Overlooked aspects of American modernism will be explored both in the Crocker Art Museum's major survey of works by the mid-20th-century Transcendental Painting Group and in the Brandywine River Museum of Art's exploration of the botanical paintings of Italian-American modernist Joseph Stella.
A Higher Education grant to Ewha Womans University will support the sixth and final year of Expanding Horizons: The Luce International Seminar for Women (ELIS). The program brings together women graduate students in STEM fields from the US and Asia to discuss gender, science, and leadership as they network and develop their personal, professional, and leadership skills.
The Luce Scholars Program awarded a grant to the Asia Foundation to provide renewed support for administering the fellowship program. Since its inception in 1974, the Luce Scholars Program has provided young Americans with the opportunity to live and work in Asia. The Asia Foundation manages Luce Scholar placements and supports Scholars in their placement countries during their year abroad.
A grant from the Luce Initiative on Native American Intellectual Leadership will provide First Nations Development Institute with the funds to administer the Luce Indigenous Knowledge Fellows program for a third year.
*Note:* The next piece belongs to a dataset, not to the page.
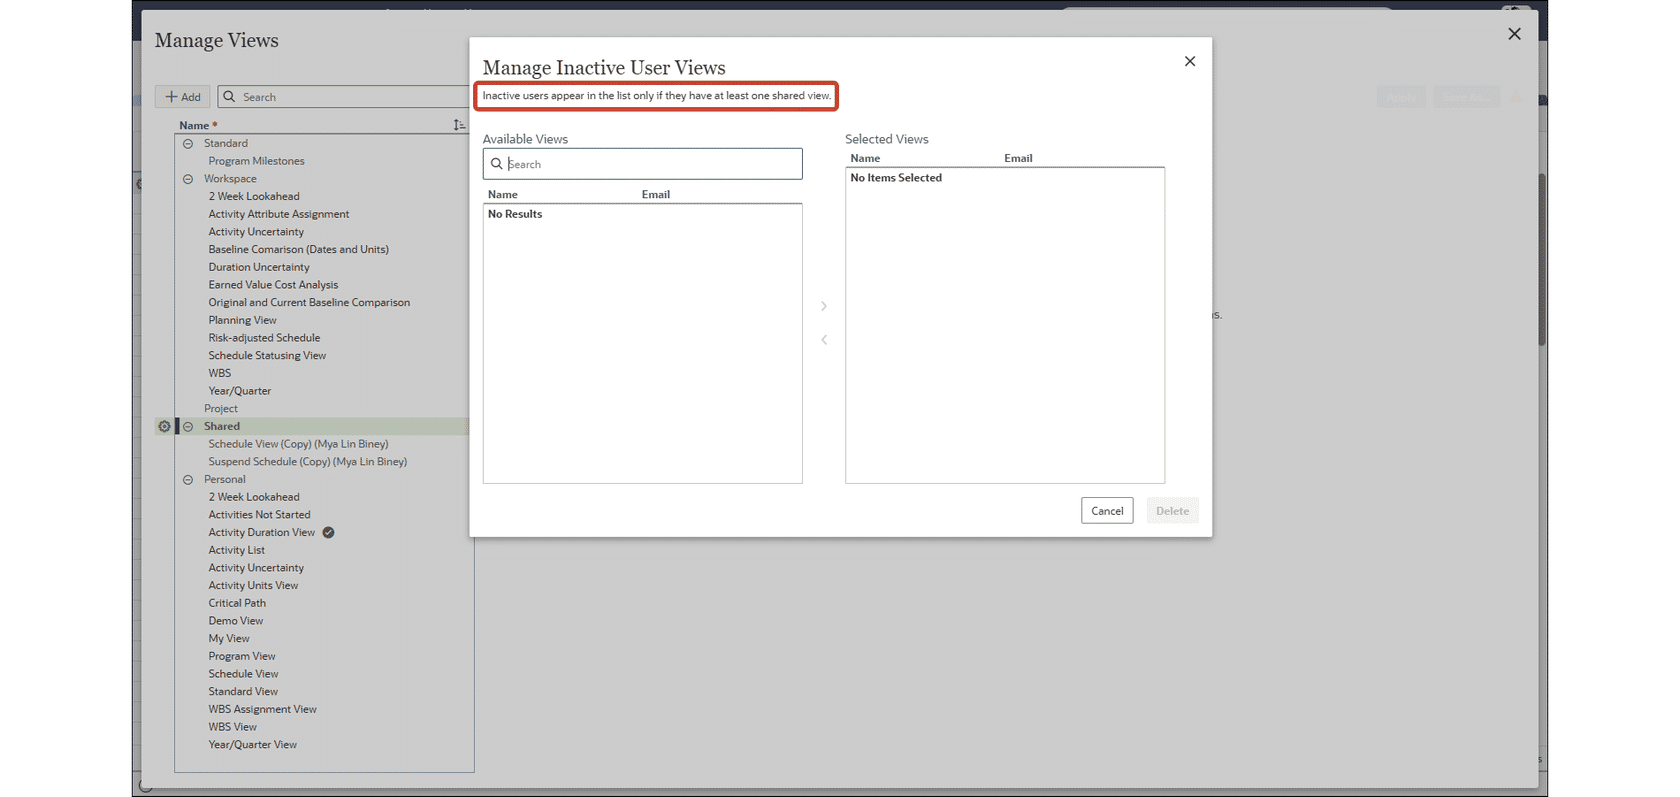The height and width of the screenshot is (797, 1680).
Task: Close the Manage Inactive User Views dialog
Action: coord(1190,61)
The Henry R. Luce Initiative on Religion in International Affairs made a grant to the Berkley Center for Religion, Peace, and World Affairs at Georgetown University to provide continued support for the Transatlantic Policy Network on Religion and Diplomacy (TPNRD). Funds will allow the Network to strengthen the capacity of diplomats from Europe, the UK and North America to understand religious dynamics, to engage more effectively with religious actors in a range of contexts, and to engage a broader audience.
A Theology grant to the Center for the Study of Religion at Princeton University will help launch a new initiative that seeks to enhance public understanding of the history, theology, politics, and cultures of African American religions, exploring the diversity of traditions in Black religious life. The “Crossroads Project” will adopt a multidisciplinary approach as it establishes multi-institutional collaborations, supports early career scholars, and engages with the public through events and a new digital content platform.